Bold Boston hasn’t yet filed reports with campaign finance regulators detailing any fundraising or expenditures. The Santana mailer, a copy of which was reviewed by CommonWealth, is the first indication of its primary funders.
The Forward Boston super PAC, funded primarily by $300,000 from Davis, the New Balance chairman, is supporting at-large council candidates Bridget Nee-Walsh and Erin Murphy, District 6’s William King of West Roxbury, and District 3 candidate John FitzGerald in Dorchester. Davis has previously donated to Donald Trump at the federal level, and he was the primary backer of a separate anti-Wu super PAC during the 2021 mayoral race.
Forward Boston’s advertising spend was listed as going to Cape Cod-based Pierce-Cote, a PR firm owned by Regan Communications. George Regan’s firm sent out an email last summer touting an effort called “Save Our City,” characterized as a “3-year mission to save the City of Boston from the negative impacts of the ultra-progressive policies [that] dominate the current City Council and current administration at Boston City Hall.” Regan, a well-known Boston PR executive who served as press secretary to Boston Mayor Kevin White, later disavowed the email.
At the end of September, Forward Boston also pulled in a $10,000 donation from Thomas Kershaw, who owns Beacon Hill’s Hampshire House and the famous Cheers pub.
It wasn’t immediately clear whether the new union-backed super PAC will spend on other Wu-backed candidates besides Santana.
The weeks leading up to the recent September preliminary saw a saw a surge in city workers and hotel union workers from UNITE HERE Local 26 joining the mayor on voters’ doorsteps to get out the vote for Enrique Pepen, another former Wu aide, who is vying for the district council seat representing Roslindale and Hyde Park.

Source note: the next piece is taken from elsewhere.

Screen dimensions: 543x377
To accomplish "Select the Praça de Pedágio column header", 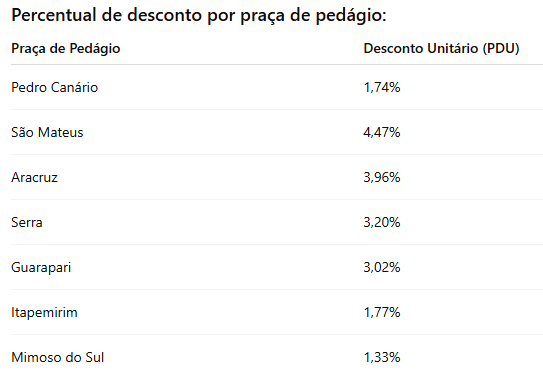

Wu has also supported Councilor Ruthzee Louijeune, an at-large incumbent running for her second term, and endorsed Ben Weber, a liberal attorney who is running for the district seat representing Jamaica Plain and West Roxbury. (CLARIFICATION: Wu has held a fundraiser for Louijeune but has not formally endorsed her.)
Super PAC activity has been muted in Boston so far, compared with the millions of dollars spent during the 2021 mayoral election. Next week’s ballot is limited to the 13-member City Council, which has several incumbents running unopposed.
Nee-Walsh and Santana have lagged in fundraising, as the three incumbents – Murphy, Louijeune, and Julia Mejia – have each raised six figures. Santana has raised $60,000 so far, while Nee-Walsh pulled in roughly $53,000.
The Forward Boston super PAC recently also recorded spending nearly $5,000 on advertising for District 5 candidate Jose Ruiz, a retired Boston police officer who is running against Pepen, the former Wu aide. Pepen and Ruiz finished as the top two in the September preliminary, knocking out incumbent Ricardo Arroyo, a former Wu ally.
Ruiz has repeatedly said he is not interested in the super PAC’s help, as have District 3’s FitzGerald and District 6’s King.
Other unions involved in the fall election include South Boston-based Ironworkers Local 7, which is supporting Nee-Walsh, an ironworker who has described herself as right-of-center. The International Association of Fire Fighters, whose Local 718 is based in Dorchester, is also backing her, as well as Murphy.